Deep Fried Lasagna Rolls!  | peepmyeats

Screw the oven, DEEP FRY instead..


----------



## creative (Jul 12, 2015)

Have you tried it?  I wonder how it compares...


----------



## GotGarlic (Jul 12, 2015)

Sounds like a pain. The recipe isn't written very well. It mentions seasoned ground beef in the instructions, but there are no seasonings in the ingredient list.


----------



## Chief Longwind Of The North (Jul 12, 2015)

I'm thinking that this could be done much easier with wonton skins.  Place meat, sauce  and cheese in the middle of 1 skin.  Lightly wet the edges.  Place a second skin on top and pint the edges to seal.  place in hot oil until browned on all sides, kind of a deep fried ravioli.  Serve with favorite sauce for dipping.

If you used eggroll skins instead of wonton skins, you could make them like egg rolls, but with the Italian flavors.  Would be very good as well.

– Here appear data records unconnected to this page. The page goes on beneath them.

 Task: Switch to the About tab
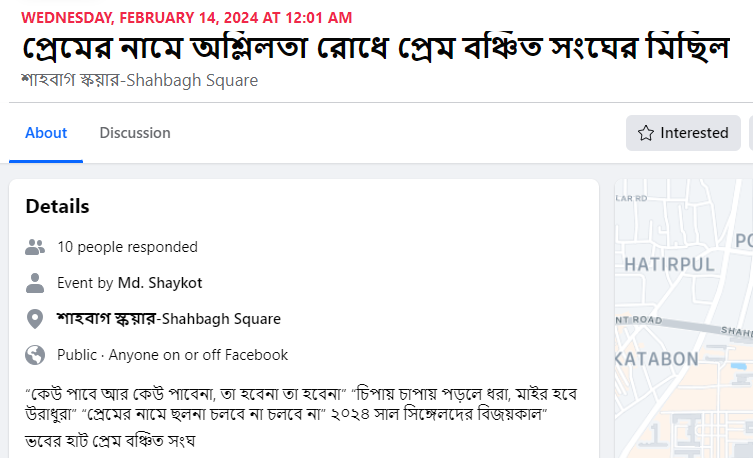point(46,133)
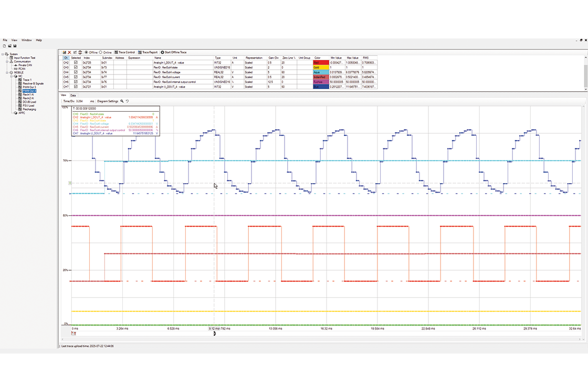
Task: Open the Trace Report
Action: click(148, 52)
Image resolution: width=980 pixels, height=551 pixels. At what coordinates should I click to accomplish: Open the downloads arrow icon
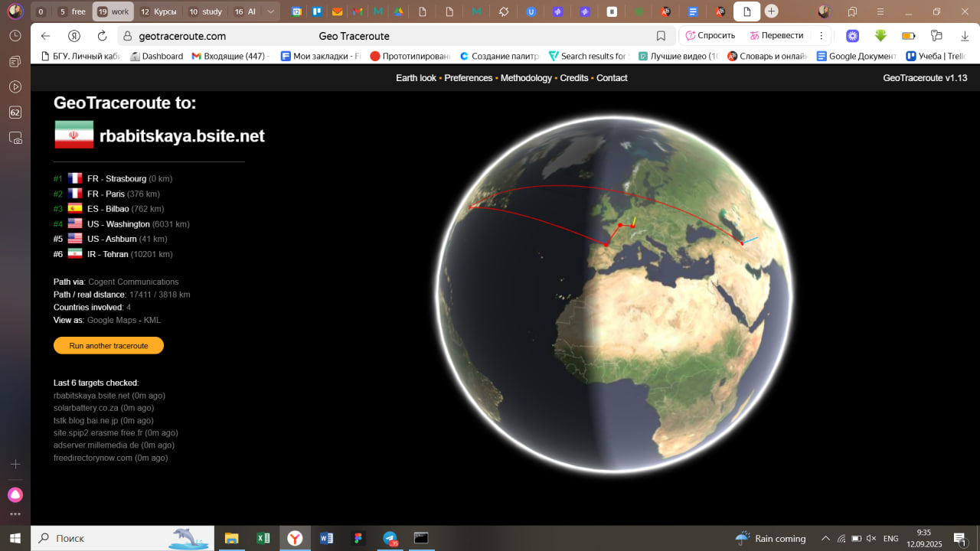click(964, 36)
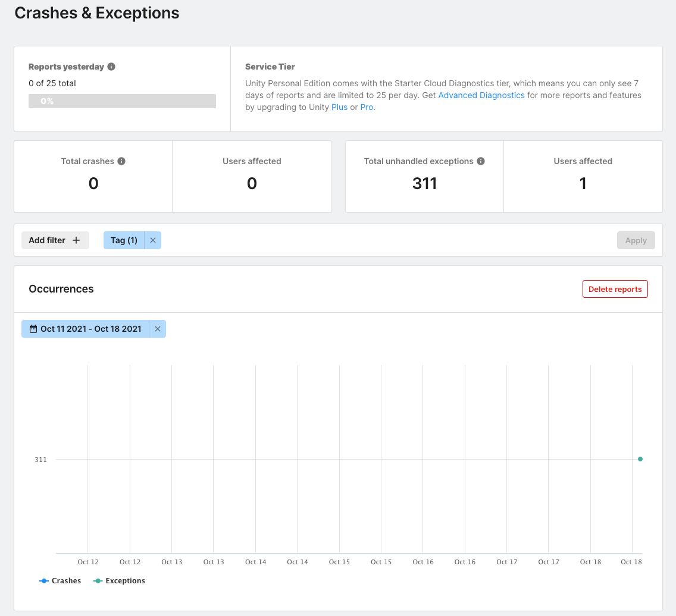Image resolution: width=676 pixels, height=616 pixels.
Task: Click the calendar icon in date range chip
Action: pos(33,329)
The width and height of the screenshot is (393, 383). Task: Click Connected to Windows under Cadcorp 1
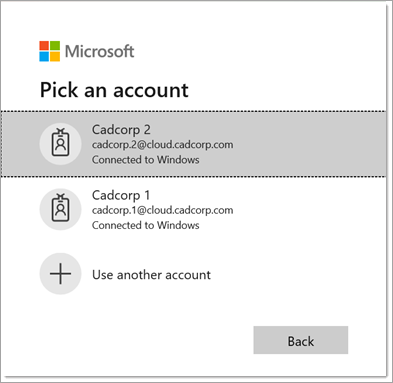click(x=146, y=225)
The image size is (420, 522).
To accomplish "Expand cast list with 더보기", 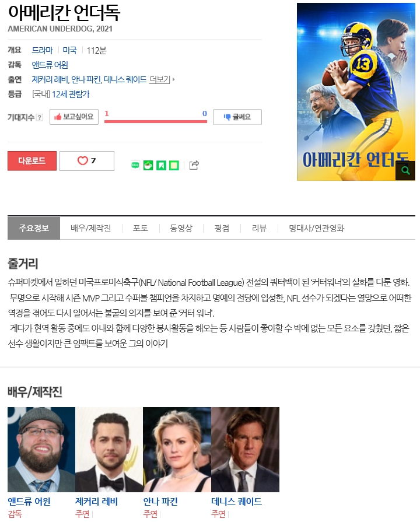I will [x=162, y=79].
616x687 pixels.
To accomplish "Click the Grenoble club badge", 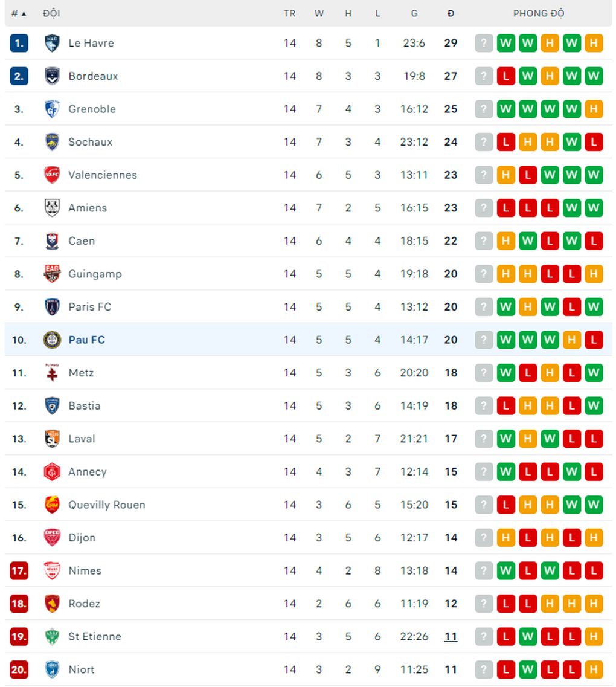I will click(52, 109).
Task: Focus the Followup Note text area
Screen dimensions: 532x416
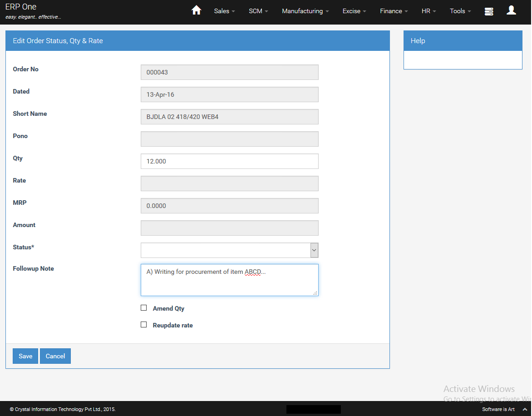Action: (229, 282)
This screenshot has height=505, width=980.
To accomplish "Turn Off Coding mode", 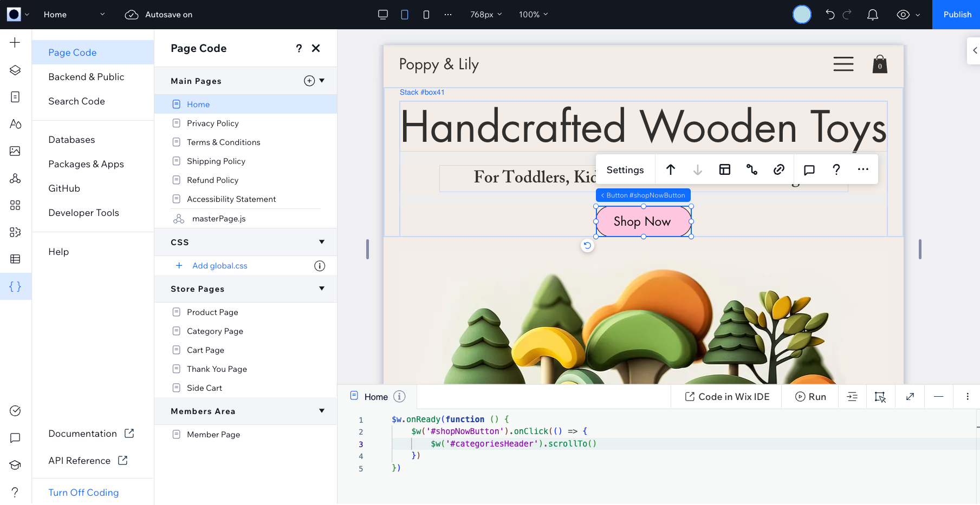I will coord(83,493).
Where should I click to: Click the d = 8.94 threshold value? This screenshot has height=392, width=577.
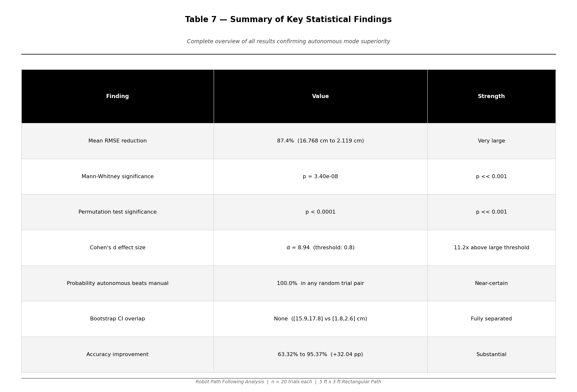(320, 248)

Seeeeeeya; Chief Longwind of the North.


----------



## kleenex (Jul 13, 2015)

GotGarlic said:


> Sounds like a pain. The recipe isn't written very well. It mentions seasoned ground beef in the instructions, but there are no seasonings in the ingredient list.



I would go far salt, pepper, and Italian seasoning blend here with this recipe.


----------



## creative (Jul 13, 2015)

kleenex said:


> I would go far salt, pepper, and Italian seasoning blend here with this recipe.


Yes that sounds like the most likely combination.


----------



## larry_stewart (Jul 14, 2015)

In the picture of ingredients, you can see a container of dried cilantro.  Not sure that would be my season of choice in this recipe.


----------



## CharlieD (Jul 14, 2015)

Personally, I always suggest to people to use seasoning they like, not what I use.


Sent from my iPad using Discuss Cooking


----------



## Addie (Jul 14, 2015)

CharlieD said:


> Personally, I always suggest to people to use seasoning they like, not what I use.
> 
> 
> Sent from my iPad using Discuss Cooking



Wise advice.


----------



## Addie (Jul 14, 2015)

This recipe is not very well written or thought out. The idea is great. But the presentation is very messy. a lot of waste with the bread crumbs. The list of ingredients is incomplete. The directions leave a lot to be desired. I hate to pick apart this idea, but it needs to be rethought. 

The first time I saw lasagna rolls was when Rachael Ray made them. Simple and quick. And complete. Peepy needs to take a few lessons on presentation.


----------